Another indirect approach is what Ross Baird calls the two-pocket blindspot. The idea that we have one pocket for making as much money as we can, and another pocket for doing good, giving back. This can lead us to miss opportunities to have a greater impact, because we can’t think in the fuzzy middle area between donations (-100% financial return) and achieving ‘market’ returns. Whereas, a one pocket approach helps us think in the fuzzy middle, but it doesn’t always have to mean sacrificing financial returns. That’s because One Pocket is a way of thinking more than an investment approach, as Access Ventures’ white paper demonstrates:
‘The key is understanding that one-pocket isn’t just an approach to investing—it’s a way of outwardly expressing your deeply held value systems. Moving beyond understanding money as a tool and towards understanding money as an expression of our core identity is what the one-pocket mindset is about.’

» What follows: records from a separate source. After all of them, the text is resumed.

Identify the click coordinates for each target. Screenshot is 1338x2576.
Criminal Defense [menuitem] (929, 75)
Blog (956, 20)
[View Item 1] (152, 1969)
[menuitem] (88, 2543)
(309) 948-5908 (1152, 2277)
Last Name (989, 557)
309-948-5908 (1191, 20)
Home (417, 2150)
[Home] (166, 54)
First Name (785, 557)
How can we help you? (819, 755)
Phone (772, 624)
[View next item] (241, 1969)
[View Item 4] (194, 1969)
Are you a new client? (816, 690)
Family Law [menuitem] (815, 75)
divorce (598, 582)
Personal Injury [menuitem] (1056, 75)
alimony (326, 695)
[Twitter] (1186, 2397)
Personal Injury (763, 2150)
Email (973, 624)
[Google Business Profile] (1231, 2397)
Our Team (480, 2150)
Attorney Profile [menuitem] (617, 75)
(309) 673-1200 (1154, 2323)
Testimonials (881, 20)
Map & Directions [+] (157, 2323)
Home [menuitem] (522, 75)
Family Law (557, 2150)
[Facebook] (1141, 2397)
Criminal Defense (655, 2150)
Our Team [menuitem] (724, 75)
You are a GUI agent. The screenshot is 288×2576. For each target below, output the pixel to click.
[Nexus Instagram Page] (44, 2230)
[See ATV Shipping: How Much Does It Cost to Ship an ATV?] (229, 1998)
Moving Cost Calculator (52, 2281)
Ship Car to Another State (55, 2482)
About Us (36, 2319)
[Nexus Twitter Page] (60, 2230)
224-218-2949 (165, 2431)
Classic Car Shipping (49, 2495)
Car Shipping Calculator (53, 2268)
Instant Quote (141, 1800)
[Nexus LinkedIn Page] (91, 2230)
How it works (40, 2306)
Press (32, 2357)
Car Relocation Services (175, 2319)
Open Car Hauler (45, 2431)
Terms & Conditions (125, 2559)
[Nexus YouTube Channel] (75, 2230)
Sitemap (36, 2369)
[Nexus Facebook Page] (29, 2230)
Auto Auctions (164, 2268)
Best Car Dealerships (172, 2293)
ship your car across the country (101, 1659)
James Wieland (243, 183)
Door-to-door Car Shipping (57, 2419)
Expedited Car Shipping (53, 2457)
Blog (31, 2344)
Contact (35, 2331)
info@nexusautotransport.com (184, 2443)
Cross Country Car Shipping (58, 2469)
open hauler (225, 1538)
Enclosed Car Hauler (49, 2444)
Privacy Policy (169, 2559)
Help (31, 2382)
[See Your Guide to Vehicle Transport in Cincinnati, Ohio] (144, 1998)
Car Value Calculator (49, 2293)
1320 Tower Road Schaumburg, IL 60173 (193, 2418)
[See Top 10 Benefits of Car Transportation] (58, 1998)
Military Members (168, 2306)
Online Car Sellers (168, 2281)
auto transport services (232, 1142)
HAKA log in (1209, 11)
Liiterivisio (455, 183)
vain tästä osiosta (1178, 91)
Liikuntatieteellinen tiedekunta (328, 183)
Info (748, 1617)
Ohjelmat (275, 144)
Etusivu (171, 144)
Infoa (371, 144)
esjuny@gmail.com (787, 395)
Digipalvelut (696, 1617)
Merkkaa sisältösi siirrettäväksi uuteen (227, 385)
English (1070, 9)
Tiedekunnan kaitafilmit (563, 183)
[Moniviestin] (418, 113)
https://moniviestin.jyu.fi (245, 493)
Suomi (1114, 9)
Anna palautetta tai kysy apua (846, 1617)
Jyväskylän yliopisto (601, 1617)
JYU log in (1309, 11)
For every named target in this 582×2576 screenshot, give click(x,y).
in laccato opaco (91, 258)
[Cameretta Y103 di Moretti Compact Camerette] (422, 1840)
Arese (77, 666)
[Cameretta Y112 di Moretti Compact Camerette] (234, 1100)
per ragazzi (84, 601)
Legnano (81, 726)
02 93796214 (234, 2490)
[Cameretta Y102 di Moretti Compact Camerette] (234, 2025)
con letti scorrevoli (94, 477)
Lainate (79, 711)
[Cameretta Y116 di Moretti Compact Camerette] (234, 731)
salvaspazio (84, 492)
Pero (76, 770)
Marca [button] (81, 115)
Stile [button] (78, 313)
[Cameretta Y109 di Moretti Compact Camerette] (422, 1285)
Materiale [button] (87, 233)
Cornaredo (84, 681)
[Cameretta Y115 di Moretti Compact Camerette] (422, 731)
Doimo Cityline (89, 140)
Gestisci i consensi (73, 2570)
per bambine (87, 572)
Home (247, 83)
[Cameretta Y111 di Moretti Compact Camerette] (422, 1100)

Integrating investments to achieve both profit and good is at the core of one pocket thinking. It’s an approach notably taken up by eBay founder, Pierre Omidyar of the Omidyar Network, who once said;
‘Giving back implies, at one point, that you were taking. We’re dissociating what we do from what we value, and it’s becoming very difficult to improve the world as a result.’
AKA, how you do anything is how you do everything. We’re all resource owners, but we can choose to be resource stewards. We can choose to see money and our investments as representing our value systems. What values are you choosing?